Reproduce verbatim the stretch of the records from the line containing "The image size is (1054, 731)." through the line containing "[x=33, y=216]", including both of those lines.

[Rows from a dataset]
▬▬▬

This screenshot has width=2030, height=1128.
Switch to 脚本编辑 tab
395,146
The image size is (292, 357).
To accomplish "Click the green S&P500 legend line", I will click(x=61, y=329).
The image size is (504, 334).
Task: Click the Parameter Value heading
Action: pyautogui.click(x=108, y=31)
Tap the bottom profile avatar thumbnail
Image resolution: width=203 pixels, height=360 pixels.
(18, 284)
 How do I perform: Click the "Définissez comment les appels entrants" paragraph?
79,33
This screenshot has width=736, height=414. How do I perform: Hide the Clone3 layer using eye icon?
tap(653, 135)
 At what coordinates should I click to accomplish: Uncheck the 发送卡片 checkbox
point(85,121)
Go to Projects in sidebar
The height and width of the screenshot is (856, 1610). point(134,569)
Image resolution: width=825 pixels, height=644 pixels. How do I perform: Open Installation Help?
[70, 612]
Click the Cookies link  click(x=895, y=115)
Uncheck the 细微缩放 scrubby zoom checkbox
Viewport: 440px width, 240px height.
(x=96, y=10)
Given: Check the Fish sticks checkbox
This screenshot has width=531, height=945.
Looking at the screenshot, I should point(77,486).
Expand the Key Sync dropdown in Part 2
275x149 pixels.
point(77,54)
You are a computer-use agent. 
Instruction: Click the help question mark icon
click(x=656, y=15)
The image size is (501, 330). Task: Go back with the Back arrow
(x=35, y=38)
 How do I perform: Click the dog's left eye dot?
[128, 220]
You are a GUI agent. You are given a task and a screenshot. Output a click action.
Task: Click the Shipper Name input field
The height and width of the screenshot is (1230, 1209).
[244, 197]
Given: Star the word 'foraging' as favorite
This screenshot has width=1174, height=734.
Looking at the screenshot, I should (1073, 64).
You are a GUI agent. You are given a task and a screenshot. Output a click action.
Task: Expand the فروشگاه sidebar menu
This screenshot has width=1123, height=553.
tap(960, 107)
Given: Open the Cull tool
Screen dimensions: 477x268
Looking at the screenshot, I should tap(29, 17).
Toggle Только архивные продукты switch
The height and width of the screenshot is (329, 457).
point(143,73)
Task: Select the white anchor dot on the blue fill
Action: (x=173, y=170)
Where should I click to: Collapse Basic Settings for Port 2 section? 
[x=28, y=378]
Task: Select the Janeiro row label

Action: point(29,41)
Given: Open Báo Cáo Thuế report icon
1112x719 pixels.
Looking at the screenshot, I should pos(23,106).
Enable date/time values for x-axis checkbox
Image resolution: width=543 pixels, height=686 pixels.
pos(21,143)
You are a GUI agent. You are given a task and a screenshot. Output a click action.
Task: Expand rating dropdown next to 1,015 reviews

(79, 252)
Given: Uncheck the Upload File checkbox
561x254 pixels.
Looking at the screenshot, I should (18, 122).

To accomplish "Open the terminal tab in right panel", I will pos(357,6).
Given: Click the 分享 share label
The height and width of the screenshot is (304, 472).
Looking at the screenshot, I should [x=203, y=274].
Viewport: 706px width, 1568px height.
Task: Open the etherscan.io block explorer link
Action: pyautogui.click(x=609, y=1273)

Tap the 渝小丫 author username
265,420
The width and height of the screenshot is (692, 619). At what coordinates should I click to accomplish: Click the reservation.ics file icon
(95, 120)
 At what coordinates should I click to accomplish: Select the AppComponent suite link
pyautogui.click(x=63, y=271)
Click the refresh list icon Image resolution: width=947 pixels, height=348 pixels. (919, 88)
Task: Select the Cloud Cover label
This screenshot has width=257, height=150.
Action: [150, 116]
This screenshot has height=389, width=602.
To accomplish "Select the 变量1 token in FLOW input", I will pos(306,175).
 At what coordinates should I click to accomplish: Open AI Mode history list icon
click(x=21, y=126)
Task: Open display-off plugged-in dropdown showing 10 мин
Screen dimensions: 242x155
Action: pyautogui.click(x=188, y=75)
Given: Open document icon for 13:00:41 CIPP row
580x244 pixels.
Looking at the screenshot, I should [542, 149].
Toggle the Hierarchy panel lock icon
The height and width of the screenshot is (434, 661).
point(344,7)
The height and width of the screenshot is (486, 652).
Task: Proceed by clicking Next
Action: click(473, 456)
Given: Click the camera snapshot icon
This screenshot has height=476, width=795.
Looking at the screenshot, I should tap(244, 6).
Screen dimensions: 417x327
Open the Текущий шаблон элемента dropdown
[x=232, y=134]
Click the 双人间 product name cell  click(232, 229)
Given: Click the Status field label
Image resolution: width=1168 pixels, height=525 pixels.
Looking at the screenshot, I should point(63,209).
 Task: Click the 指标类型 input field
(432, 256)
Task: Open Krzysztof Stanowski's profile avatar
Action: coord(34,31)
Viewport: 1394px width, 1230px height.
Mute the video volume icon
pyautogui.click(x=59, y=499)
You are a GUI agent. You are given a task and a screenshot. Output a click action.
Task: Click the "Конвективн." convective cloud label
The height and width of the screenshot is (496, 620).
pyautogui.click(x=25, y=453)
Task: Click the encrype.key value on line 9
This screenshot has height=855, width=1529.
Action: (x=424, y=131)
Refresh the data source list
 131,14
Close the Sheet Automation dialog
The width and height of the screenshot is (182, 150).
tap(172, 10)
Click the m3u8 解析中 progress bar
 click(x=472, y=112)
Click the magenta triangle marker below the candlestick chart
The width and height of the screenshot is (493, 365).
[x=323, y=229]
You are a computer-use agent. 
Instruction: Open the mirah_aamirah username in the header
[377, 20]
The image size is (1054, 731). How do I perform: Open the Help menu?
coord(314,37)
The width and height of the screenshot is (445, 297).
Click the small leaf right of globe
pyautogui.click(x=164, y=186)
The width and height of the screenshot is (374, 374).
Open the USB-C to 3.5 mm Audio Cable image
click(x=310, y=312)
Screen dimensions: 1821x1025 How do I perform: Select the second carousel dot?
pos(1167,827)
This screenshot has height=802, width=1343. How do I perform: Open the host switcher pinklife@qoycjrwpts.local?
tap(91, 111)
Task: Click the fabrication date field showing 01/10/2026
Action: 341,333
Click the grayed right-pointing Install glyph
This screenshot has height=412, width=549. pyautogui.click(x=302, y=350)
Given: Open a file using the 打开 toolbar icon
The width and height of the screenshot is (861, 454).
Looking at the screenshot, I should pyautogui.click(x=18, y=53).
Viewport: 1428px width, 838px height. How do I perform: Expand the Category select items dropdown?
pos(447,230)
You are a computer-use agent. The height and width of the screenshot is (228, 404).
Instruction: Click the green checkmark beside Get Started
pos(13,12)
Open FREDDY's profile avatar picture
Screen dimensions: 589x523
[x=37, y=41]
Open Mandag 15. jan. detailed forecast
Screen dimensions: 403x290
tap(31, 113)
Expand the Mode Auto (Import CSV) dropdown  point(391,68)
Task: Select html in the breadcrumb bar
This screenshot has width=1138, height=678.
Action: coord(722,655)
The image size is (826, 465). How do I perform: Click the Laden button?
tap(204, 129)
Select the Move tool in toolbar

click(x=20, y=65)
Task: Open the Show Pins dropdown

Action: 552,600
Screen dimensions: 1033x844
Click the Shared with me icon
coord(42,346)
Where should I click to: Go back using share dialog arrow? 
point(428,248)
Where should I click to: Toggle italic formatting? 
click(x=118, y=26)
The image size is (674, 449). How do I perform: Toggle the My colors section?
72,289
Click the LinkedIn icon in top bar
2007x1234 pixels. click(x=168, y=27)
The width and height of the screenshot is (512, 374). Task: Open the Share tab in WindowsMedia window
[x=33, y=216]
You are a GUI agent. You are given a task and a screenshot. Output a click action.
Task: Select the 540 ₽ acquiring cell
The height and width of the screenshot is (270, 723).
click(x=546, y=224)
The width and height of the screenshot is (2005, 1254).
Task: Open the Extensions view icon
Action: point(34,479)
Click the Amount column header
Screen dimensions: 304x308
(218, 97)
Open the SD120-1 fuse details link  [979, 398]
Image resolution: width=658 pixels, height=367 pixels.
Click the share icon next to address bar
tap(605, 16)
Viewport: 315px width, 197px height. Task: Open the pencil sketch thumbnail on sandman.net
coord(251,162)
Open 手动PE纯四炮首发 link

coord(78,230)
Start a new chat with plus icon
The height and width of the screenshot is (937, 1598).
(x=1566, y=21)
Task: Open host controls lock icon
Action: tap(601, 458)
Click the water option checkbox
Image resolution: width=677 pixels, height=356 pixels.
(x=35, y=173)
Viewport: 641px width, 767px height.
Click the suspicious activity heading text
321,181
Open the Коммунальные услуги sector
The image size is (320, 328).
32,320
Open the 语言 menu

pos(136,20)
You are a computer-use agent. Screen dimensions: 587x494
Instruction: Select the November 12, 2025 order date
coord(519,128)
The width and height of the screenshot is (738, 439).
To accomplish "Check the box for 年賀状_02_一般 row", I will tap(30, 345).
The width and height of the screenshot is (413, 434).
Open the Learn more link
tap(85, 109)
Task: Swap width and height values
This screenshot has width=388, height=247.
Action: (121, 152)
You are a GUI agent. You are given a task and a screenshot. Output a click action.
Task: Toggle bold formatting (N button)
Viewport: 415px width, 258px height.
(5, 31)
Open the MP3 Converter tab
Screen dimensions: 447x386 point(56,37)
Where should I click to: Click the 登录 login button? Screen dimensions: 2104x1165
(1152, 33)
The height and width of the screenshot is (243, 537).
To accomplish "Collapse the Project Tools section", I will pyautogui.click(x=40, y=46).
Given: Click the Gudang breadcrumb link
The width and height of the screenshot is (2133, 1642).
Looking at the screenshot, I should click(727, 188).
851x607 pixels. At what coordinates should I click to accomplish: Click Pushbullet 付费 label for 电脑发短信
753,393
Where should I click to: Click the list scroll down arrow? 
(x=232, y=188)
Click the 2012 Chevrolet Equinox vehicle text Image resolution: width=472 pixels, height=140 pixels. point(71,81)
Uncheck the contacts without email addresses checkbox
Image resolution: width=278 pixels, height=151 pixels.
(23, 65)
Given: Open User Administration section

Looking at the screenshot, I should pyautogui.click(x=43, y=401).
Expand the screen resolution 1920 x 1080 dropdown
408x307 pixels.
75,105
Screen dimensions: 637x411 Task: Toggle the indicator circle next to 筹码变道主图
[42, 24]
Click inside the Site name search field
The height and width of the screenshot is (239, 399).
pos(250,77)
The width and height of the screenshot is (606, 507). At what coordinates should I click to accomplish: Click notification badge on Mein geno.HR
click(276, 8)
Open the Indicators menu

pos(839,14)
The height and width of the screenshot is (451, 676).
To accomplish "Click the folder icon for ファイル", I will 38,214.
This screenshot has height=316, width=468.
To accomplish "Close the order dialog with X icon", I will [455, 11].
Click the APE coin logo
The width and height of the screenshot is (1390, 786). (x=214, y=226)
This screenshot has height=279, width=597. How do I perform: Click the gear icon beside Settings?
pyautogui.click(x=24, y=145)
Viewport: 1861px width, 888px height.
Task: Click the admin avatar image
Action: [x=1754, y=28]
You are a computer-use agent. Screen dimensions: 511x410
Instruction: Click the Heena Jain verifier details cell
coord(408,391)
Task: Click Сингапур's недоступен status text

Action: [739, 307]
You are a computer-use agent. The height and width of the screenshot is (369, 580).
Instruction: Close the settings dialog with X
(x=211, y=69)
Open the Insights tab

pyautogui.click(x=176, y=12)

▬▬▬

*Response:*
The image size is (1054, 731). How do I perform: Open the Help menu?
coord(314,37)
The width and height of the screenshot is (445, 297).
Click the small leaf right of globe
pyautogui.click(x=164, y=186)
The width and height of the screenshot is (374, 374).
Open the USB-C to 3.5 mm Audio Cable image
click(x=310, y=312)
Screen dimensions: 1821x1025 How do I perform: Select the second carousel dot?
pos(1167,827)
This screenshot has height=802, width=1343. How do I perform: Open the host switcher pinklife@qoycjrwpts.local?
tap(91, 111)
Task: Click the fabrication date field showing 01/10/2026
Action: 341,333
Click the grayed right-pointing Install glyph
This screenshot has height=412, width=549. pyautogui.click(x=302, y=350)
Given: Open a file using the 打开 toolbar icon
The width and height of the screenshot is (861, 454).
Looking at the screenshot, I should pyautogui.click(x=18, y=53).
Viewport: 1428px width, 838px height. How do I perform: Expand the Category select items dropdown?
pos(447,230)
You are a computer-use agent. The height and width of the screenshot is (228, 404).
Instruction: Click the green checkmark beside Get Started
pos(13,12)
Open FREDDY's profile avatar picture
Screen dimensions: 589x523
[x=37, y=41]
Open Mandag 15. jan. detailed forecast
Screen dimensions: 403x290
tap(31, 113)
Expand the Mode Auto (Import CSV) dropdown  point(391,68)
Task: Select html in the breadcrumb bar
This screenshot has width=1138, height=678.
Action: coord(722,655)
The image size is (826, 465). How do I perform: Click the Laden button?
tap(204, 129)
Select the Move tool in toolbar

click(x=20, y=65)
Task: Open the Show Pins dropdown

Action: 552,600
Screen dimensions: 1033x844
Click the Shared with me icon
coord(42,346)
Where should I click to: Go back using share dialog arrow? 
point(428,248)
Where should I click to: Toggle italic formatting? 
click(x=118, y=26)
The image size is (674, 449). How do I perform: Toggle the My colors section?
72,289
Click the LinkedIn icon in top bar
2007x1234 pixels. click(x=168, y=27)
The width and height of the screenshot is (512, 374). Task: Open the Share tab in WindowsMedia window
[x=33, y=216]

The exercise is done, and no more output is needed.